** Exercise description **
Copy the rows below word for word, keeping every line and character unchanged.

--- start Records supplied ---

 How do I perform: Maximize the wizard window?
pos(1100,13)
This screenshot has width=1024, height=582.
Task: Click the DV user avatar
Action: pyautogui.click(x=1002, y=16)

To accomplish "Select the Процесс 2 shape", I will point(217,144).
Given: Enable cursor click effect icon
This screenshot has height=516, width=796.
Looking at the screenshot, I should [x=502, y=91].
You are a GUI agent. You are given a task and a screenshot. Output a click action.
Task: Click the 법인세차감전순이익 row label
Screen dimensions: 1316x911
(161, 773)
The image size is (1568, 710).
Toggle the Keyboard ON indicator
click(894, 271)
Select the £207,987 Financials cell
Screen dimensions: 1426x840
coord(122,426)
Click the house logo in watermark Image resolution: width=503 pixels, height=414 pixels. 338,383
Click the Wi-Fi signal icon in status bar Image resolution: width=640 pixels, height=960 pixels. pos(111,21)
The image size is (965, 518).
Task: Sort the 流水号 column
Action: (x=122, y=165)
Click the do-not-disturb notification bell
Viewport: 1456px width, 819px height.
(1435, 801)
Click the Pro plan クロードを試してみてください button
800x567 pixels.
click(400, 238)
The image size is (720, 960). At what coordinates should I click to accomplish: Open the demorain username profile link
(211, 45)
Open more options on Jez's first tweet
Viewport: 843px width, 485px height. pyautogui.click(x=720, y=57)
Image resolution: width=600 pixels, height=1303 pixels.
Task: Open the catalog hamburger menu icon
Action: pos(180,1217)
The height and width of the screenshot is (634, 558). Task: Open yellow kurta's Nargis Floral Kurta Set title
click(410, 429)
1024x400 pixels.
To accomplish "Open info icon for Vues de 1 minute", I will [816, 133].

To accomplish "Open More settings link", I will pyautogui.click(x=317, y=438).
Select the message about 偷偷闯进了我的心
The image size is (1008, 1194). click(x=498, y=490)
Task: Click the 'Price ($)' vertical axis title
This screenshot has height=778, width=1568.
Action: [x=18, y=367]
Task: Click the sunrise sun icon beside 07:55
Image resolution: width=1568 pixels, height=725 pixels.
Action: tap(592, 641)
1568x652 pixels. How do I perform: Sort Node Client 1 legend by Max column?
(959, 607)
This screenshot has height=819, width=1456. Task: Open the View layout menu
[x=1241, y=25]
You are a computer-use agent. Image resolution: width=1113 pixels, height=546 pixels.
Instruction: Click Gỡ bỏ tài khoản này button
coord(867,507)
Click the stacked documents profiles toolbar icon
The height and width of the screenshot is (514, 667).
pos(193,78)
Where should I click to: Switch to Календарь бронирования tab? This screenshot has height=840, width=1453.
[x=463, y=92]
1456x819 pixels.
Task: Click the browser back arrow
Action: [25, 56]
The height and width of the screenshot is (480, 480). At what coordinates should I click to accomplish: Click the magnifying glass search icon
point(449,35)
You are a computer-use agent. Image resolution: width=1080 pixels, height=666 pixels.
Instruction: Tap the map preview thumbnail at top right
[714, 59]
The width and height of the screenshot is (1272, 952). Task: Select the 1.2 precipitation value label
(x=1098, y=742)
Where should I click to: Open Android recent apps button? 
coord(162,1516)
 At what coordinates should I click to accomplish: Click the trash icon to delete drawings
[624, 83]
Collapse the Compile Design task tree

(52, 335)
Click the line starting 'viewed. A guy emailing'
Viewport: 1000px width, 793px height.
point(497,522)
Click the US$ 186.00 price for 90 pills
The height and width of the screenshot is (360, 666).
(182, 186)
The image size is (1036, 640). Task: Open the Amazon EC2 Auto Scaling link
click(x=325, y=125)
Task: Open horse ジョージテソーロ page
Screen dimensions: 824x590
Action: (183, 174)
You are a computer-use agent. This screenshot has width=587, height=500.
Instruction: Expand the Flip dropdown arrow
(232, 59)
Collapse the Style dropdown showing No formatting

--- end Records supplied ---

** Expected answer **
 How do I perform: Maximize the wizard window?
pos(1100,13)
This screenshot has width=1024, height=582.
Task: Click the DV user avatar
Action: pyautogui.click(x=1002, y=16)

To accomplish "Select the Процесс 2 shape", I will point(217,144).
Given: Enable cursor click effect icon
This screenshot has height=516, width=796.
Looking at the screenshot, I should [x=502, y=91].
You are a GUI agent. You are given a task and a screenshot. Output a click action.
Task: Click the 법인세차감전순이익 row label
Screen dimensions: 1316x911
(161, 773)
The image size is (1568, 710).
Toggle the Keyboard ON indicator
click(894, 271)
Select the £207,987 Financials cell
Screen dimensions: 1426x840
coord(122,426)
Click the house logo in watermark Image resolution: width=503 pixels, height=414 pixels. 338,383
Click the Wi-Fi signal icon in status bar Image resolution: width=640 pixels, height=960 pixels. pos(111,21)
The image size is (965, 518).
Task: Sort the 流水号 column
Action: (x=122, y=165)
Click the do-not-disturb notification bell
Viewport: 1456px width, 819px height.
(1435, 801)
Click the Pro plan クロードを試してみてください button
800x567 pixels.
click(400, 238)
The image size is (720, 960). At what coordinates should I click to accomplish: Open the demorain username profile link
(211, 45)
Open more options on Jez's first tweet
Viewport: 843px width, 485px height. pyautogui.click(x=720, y=57)
Image resolution: width=600 pixels, height=1303 pixels.
Task: Open the catalog hamburger menu icon
Action: pos(180,1217)
The height and width of the screenshot is (634, 558). Task: Open yellow kurta's Nargis Floral Kurta Set title
click(410, 429)
1024x400 pixels.
To accomplish "Open info icon for Vues de 1 minute", I will [816, 133].

To accomplish "Open More settings link", I will pyautogui.click(x=317, y=438).
Select the message about 偷偷闯进了我的心
The image size is (1008, 1194). click(x=498, y=490)
Task: Click the 'Price ($)' vertical axis title
This screenshot has height=778, width=1568.
Action: [x=18, y=367]
Task: Click the sunrise sun icon beside 07:55
Image resolution: width=1568 pixels, height=725 pixels.
Action: tap(592, 641)
1568x652 pixels. How do I perform: Sort Node Client 1 legend by Max column?
(959, 607)
This screenshot has height=819, width=1456. Task: Open the View layout menu
[x=1241, y=25]
You are a computer-use agent. Image resolution: width=1113 pixels, height=546 pixels.
Instruction: Click Gỡ bỏ tài khoản này button
coord(867,507)
Click the stacked documents profiles toolbar icon
The height and width of the screenshot is (514, 667).
pos(193,78)
Where should I click to: Switch to Календарь бронирования tab? This screenshot has height=840, width=1453.
[x=463, y=92]
1456x819 pixels.
Task: Click the browser back arrow
Action: [25, 56]
The height and width of the screenshot is (480, 480). At what coordinates should I click to accomplish: Click the magnifying glass search icon
point(449,35)
You are a computer-use agent. Image resolution: width=1080 pixels, height=666 pixels.
Instruction: Tap the map preview thumbnail at top right
[714, 59]
The width and height of the screenshot is (1272, 952). Task: Select the 1.2 precipitation value label
(x=1098, y=742)
Where should I click to: Open Android recent apps button? 
coord(162,1516)
 At what coordinates should I click to accomplish: Click the trash icon to delete drawings
[624, 83]
Collapse the Compile Design task tree

(52, 335)
Click the line starting 'viewed. A guy emailing'
Viewport: 1000px width, 793px height.
point(497,522)
Click the US$ 186.00 price for 90 pills
The height and width of the screenshot is (360, 666).
(182, 186)
The image size is (1036, 640). Task: Open the Amazon EC2 Auto Scaling link
click(x=325, y=125)
Task: Open horse ジョージテソーロ page
Screen dimensions: 824x590
Action: (183, 174)
You are a computer-use agent. This screenshot has width=587, height=500.
Instruction: Expand the Flip dropdown arrow
(232, 59)
Collapse the Style dropdown showing No formatting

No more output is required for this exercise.